We can enhance the simple disclosure with the data dependency to arrive at an extended simple disclosure report. In addition to the visibility this allows to get a glimpse of the consequences of some data becoming visible for some party. Essentially, for any marker V in the simple disclosure we look at the data dependency to see which data this object depends on. Making this data visible to some party has a risk of leaking something about the data that it depends on. Other layers of analysis, e.g. leaks-when and sensitivity analysis can then be used to study this risk in more detail.

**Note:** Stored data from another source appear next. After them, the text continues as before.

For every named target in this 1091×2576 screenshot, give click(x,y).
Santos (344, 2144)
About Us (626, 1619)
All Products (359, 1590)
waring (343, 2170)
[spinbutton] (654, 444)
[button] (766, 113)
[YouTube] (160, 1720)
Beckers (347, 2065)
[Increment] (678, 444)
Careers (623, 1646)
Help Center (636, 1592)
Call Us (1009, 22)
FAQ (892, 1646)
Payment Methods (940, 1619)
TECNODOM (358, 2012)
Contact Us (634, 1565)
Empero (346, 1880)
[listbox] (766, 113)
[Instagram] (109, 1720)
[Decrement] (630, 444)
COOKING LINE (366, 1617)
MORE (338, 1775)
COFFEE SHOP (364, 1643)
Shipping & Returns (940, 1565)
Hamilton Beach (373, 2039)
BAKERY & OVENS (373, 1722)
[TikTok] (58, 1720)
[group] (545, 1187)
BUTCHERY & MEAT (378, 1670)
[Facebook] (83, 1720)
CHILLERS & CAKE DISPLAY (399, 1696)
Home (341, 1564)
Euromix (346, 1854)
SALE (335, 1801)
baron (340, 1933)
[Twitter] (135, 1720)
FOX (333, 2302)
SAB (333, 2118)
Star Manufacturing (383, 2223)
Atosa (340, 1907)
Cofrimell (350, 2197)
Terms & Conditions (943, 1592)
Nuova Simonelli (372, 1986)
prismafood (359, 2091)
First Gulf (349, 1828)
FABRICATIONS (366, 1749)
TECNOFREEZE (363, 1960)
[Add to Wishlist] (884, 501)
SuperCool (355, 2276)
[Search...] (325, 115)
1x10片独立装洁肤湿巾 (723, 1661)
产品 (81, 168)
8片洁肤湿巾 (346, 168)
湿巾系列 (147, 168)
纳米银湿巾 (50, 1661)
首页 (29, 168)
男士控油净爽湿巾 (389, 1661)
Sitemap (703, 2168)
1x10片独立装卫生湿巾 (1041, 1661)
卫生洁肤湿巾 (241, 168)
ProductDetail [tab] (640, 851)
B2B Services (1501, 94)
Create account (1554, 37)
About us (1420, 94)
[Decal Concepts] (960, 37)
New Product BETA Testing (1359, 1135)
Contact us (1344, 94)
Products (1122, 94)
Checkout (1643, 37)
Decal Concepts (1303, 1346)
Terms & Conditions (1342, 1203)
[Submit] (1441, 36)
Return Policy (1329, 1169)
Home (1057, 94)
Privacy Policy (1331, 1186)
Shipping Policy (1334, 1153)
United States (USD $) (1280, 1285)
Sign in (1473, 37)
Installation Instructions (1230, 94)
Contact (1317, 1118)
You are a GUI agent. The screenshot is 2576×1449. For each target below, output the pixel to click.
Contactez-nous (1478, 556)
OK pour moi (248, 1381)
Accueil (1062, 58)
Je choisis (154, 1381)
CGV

For any data object in the model each participant may have a subset of V, H, -, I and D annotations. If there is V then it is clear that the participant has full access to the given data. Analogously when there is only - or H then the participant does not have access to said data. However, a combination of -/H with D and I means that while the participant does not have direct access to the data it does see something that is derived from this data object. Hence, there is a possibility that something about this data leaks to the said participant. These are the cases that should be studied further with leaks-when or sensitivity analysis to discover which information about the data is actually leaked to the party.
Leakage detection is used to analyze more complex PE-BPMN models where the disclosure tables are not sufficient to get a good overview of the process (e.g. the models with a lot of non-trivial (terminating) branching). It is used to detect if some input data may end up in certain points of the model - e.g. some task or participant. Leakage detection takes into account the possible executions of the process over the different branching choices (but satisfying the synchronization rules of grouped tasks).
This analyzer is currently very experimental and not stable.